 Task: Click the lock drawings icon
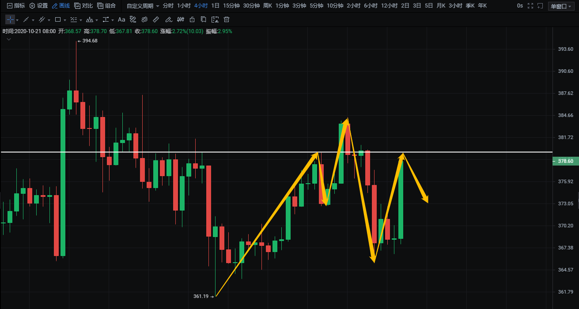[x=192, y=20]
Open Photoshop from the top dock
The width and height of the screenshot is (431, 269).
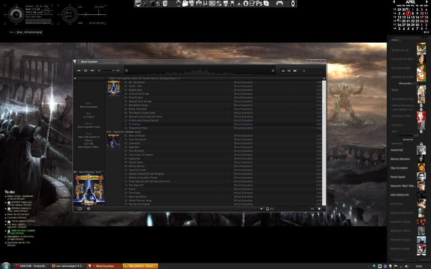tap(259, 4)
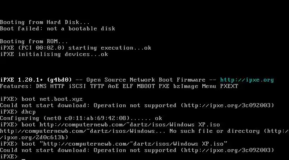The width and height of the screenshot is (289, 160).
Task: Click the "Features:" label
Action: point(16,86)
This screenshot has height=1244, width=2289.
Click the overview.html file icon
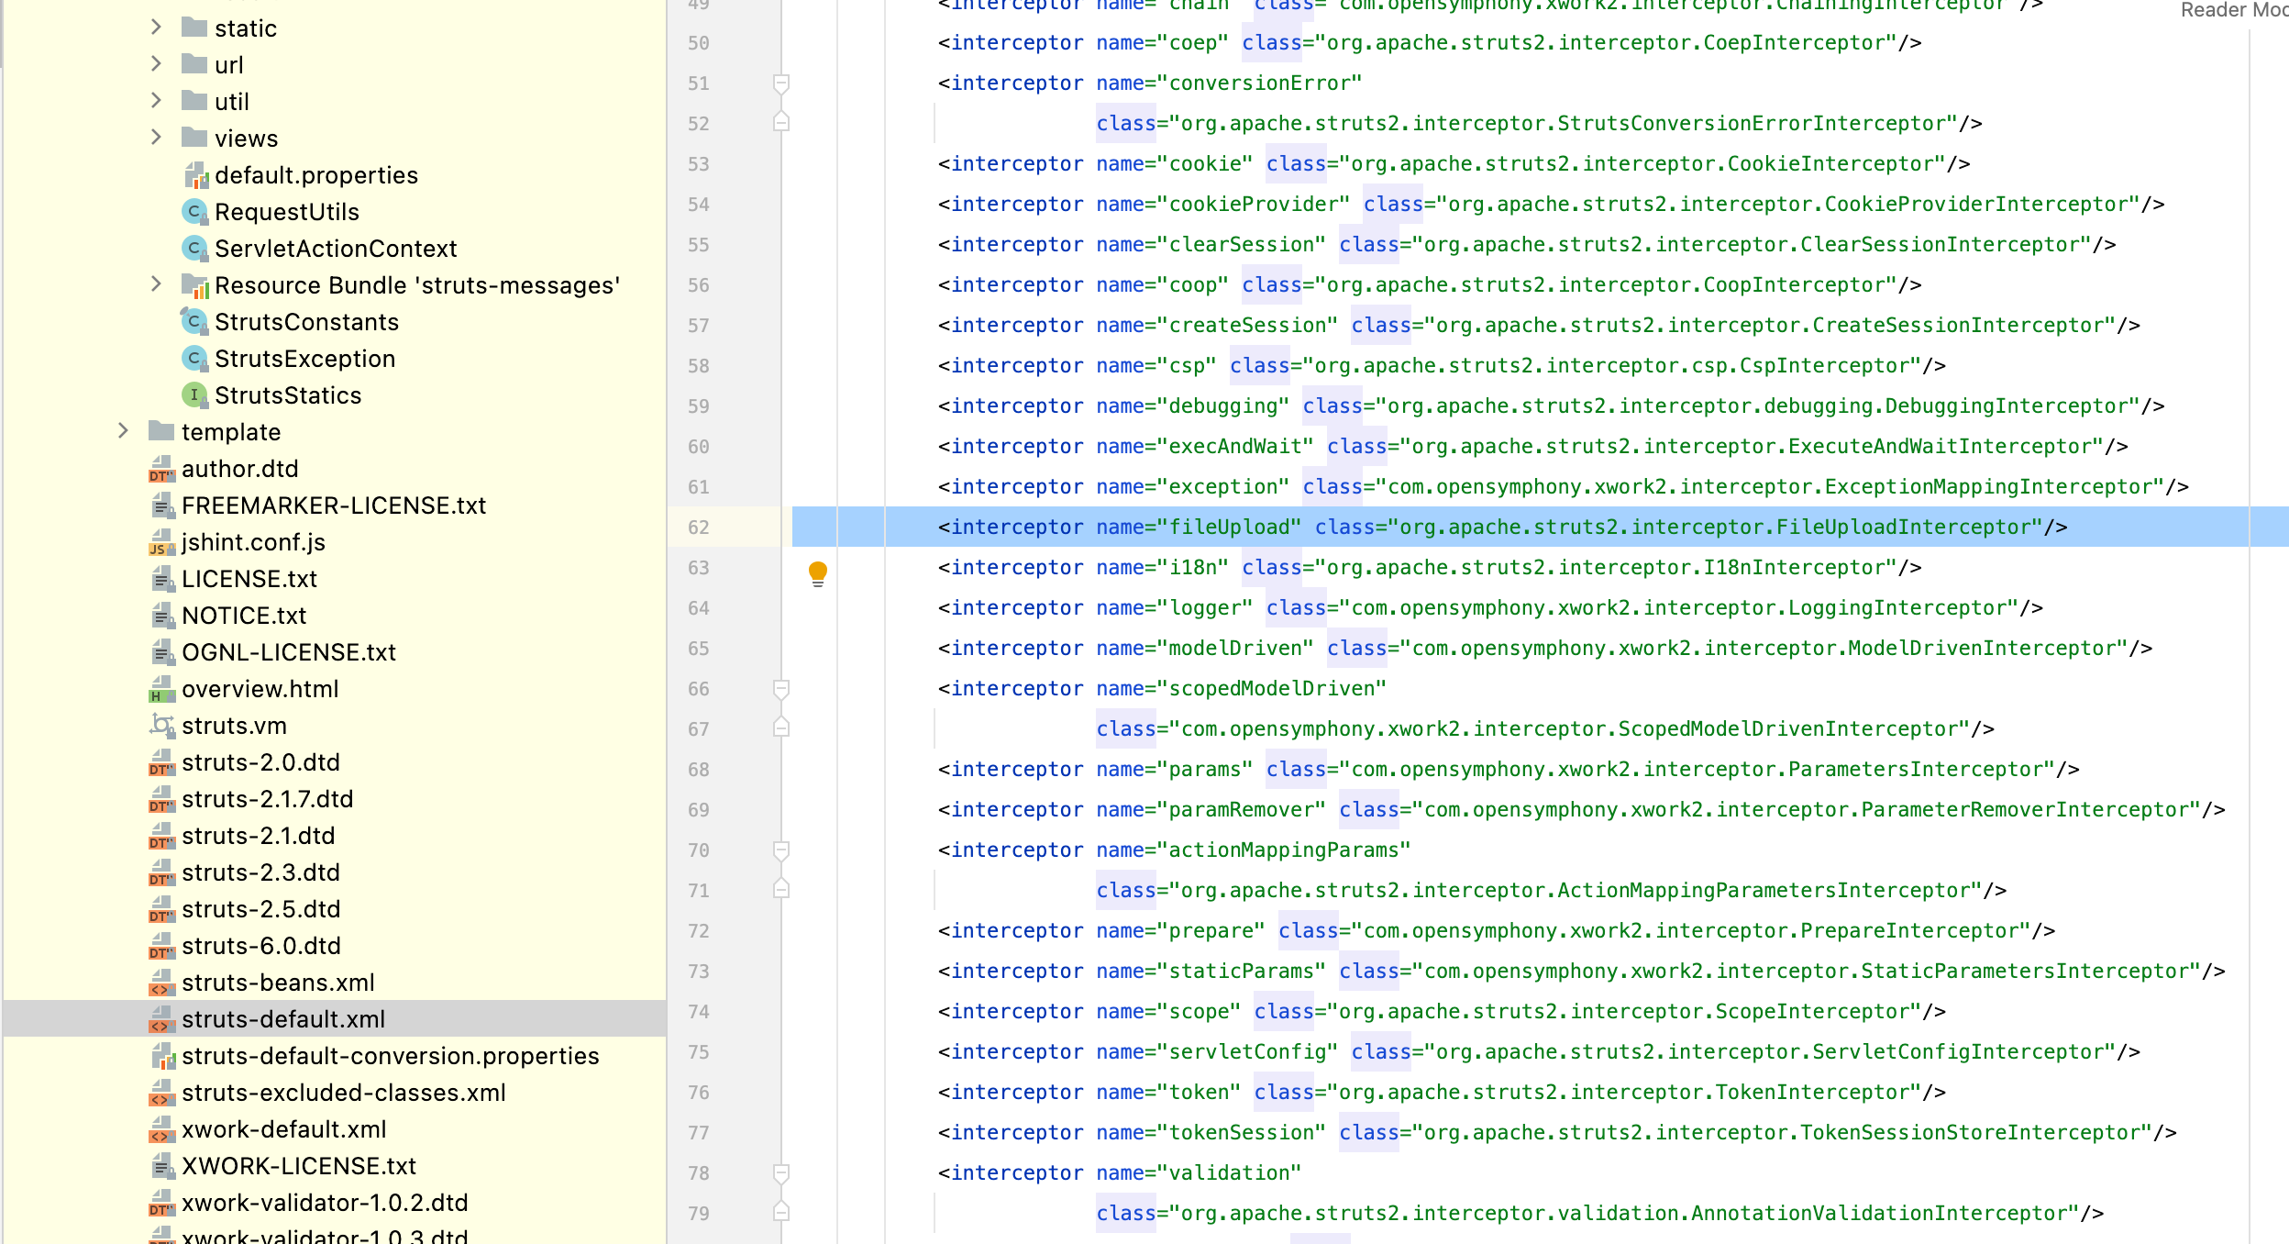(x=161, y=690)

· · ·

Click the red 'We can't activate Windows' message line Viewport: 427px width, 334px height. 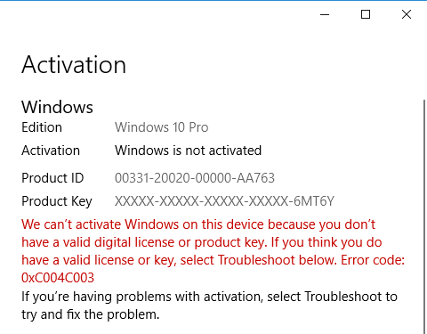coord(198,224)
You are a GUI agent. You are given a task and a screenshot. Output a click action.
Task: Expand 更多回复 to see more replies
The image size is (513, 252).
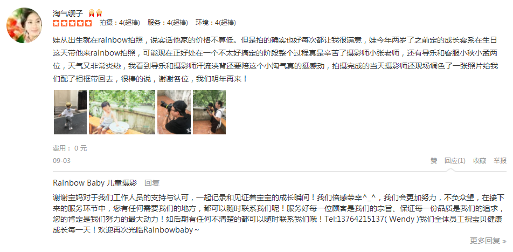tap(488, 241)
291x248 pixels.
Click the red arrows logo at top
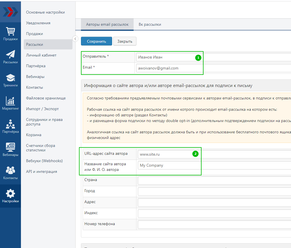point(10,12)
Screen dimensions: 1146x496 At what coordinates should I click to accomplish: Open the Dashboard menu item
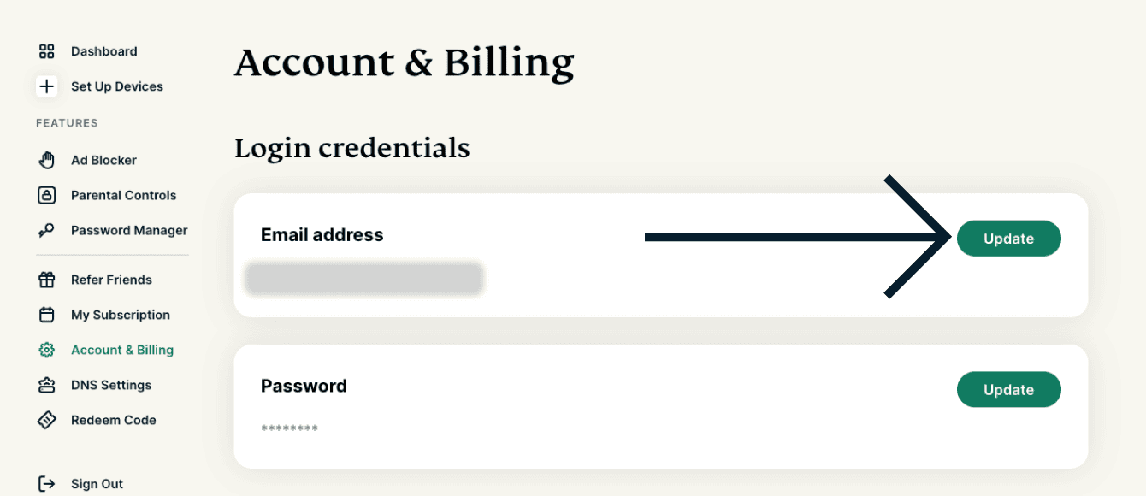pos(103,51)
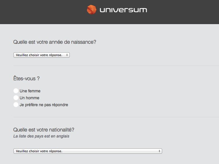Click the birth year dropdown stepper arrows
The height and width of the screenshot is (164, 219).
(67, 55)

· · ·

Copy out the items from the line containing "This screenshot has height=1244, width=2289." through the line containing "(x=161, y=690)" word for word, leaving out the pictures.

## OUTPUT FOR THIS TASK
This screenshot has height=1244, width=2289.
Click the overview.html file icon
(x=161, y=690)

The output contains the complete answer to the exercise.